I moved away, still have the asthma.
If the "hard to breathe" condition is actually present during the doctor visit, then that would be a perfect time to use the inspirometer to get a reading of the amount of constriction. It is possible that a stethoscope could detect the additional noise that a constricted airway could generate. But the presumption would seem to be that the constricted airway would disappear when the "hard to breathe" condition disappears. Also, the inspirometer permits a quantification of the condition that would be hard to determine using a stethoscope.
I know three people other than myself who experience asthma symptoms when around cleaners, perfumes, and related petrochemicals. All of us can trace it to over-exposure to such chemicals. One worked in beauty salons for years, one worked in contruction and was heavily exposed to polyurethane finishes, one did a cleaning business.
We all have to go out of our way to use products that have no petrochemical based cleaners, perfumes, etc. Basically all perfumes (other than those made from plant based essential oils) are made from petroleum by-products; some from coal by-products.) It is common among asthma sufferers to react strongly to perfumes, but often natural fragrances do not bother them.
A lot of products claim "natural fragrance" but are mixed with the regular petroleum based ones too. One has to be careful.
I would think that this would be useful for determining whether a "difficult to breathe" condition was an effect rather than a cause. Sometimes excitement causes hyperventilation which would be labored breathing accompanied probably by a rise in blood oxygen.
The advantage of the inspirometer is that it can quantify the constricted airways which are the definition of asthma and it can do that when the attack is not severe and when the subject is at rest and not so troubled by the airway constriction. This permits early accomodation to a potentially deadly episode.
A detectable decrease in blood oxygen might not occur until well into an attack. I don't know anything about how the oximeter readings might tend to vary normally and how they might vary during an asthma episode.
This author has a regular byline and probably a paycheck too from the NY Times.
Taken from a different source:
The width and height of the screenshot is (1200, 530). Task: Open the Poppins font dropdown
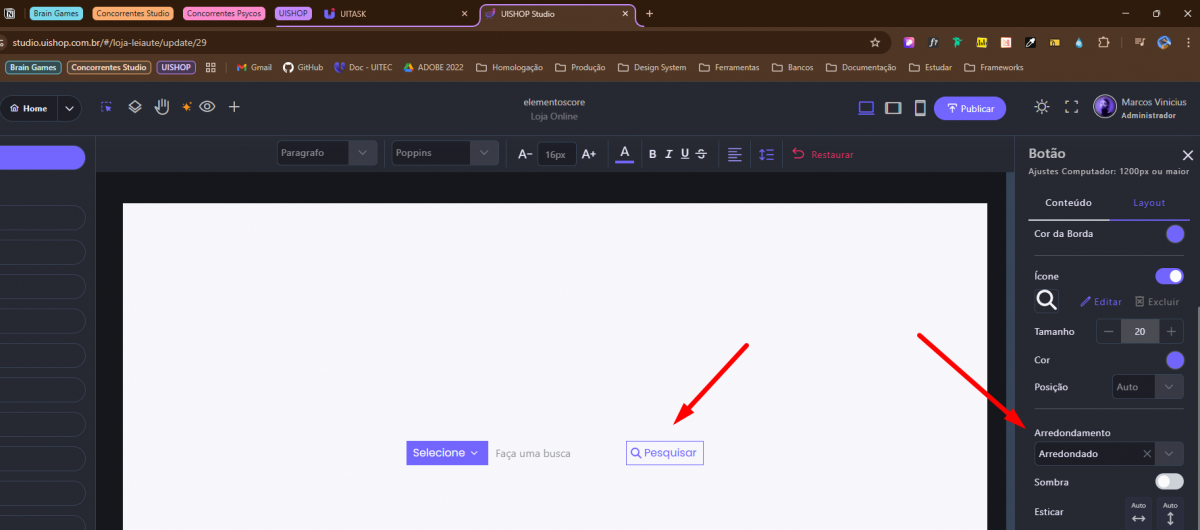tap(445, 154)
A "NYT contributor" makes me think of guest OpEd writers like Tom Wolfe.
The disabling event is normally hypoxia leading potentially to unconsciousness.
The oximeter is great for apnea and usefull if flying in unpressurized aircraft.
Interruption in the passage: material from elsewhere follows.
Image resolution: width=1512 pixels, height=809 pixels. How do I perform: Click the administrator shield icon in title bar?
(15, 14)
There's something to be said for small doses of contaminants which might build up immunities. At least that's what I told myself when my house wasn't antiseptic and the kids were crawling all over, putting things in their mouths. ;o)
I'm sorry that I didn't catch this fundamental misunderstanding earlier. The basic problem in asthma, aka reactive airway disease(RAD) and chronic obstructive pulmonary disease(COPD) is the dysfunction in expiration, also known as exhalation, from bronchoconstriction. The impaired airway exchange because they can't empty their lungs means that they retain carbon dioxide while starving for oxygen. That respiratory acidosis causes carbon dioxide narcosis which causes the person to pass out.
Beware of what you read on the net. If you want medical information, check out MedlinePlus first. Get some mileage from your taxes. I haven't caught them passing bogus information. The device is called a spirometer. It is used for gauging forced expiratory volume in one second(FEV1) and six seconds(FEV6), the latter being a substitute for forced vital capacity(FVC).
I did perhaps too quick an internet search to remind myself of the name of the device. Other than getting the name of the spirometer wrong, is there some other "fundamental misunderstanding" that you are pointing out?
IIRC, inspirometer was mentioned a number of times. The problem is in expiration/exhalation from bronchoconstriction, mucous plugs, etc.
Are you referring to MTBE? If so, I suggest you do some research before you spout.
Good thing California legally mandated that MTBE be put in all the fuels and leak into the groundwater.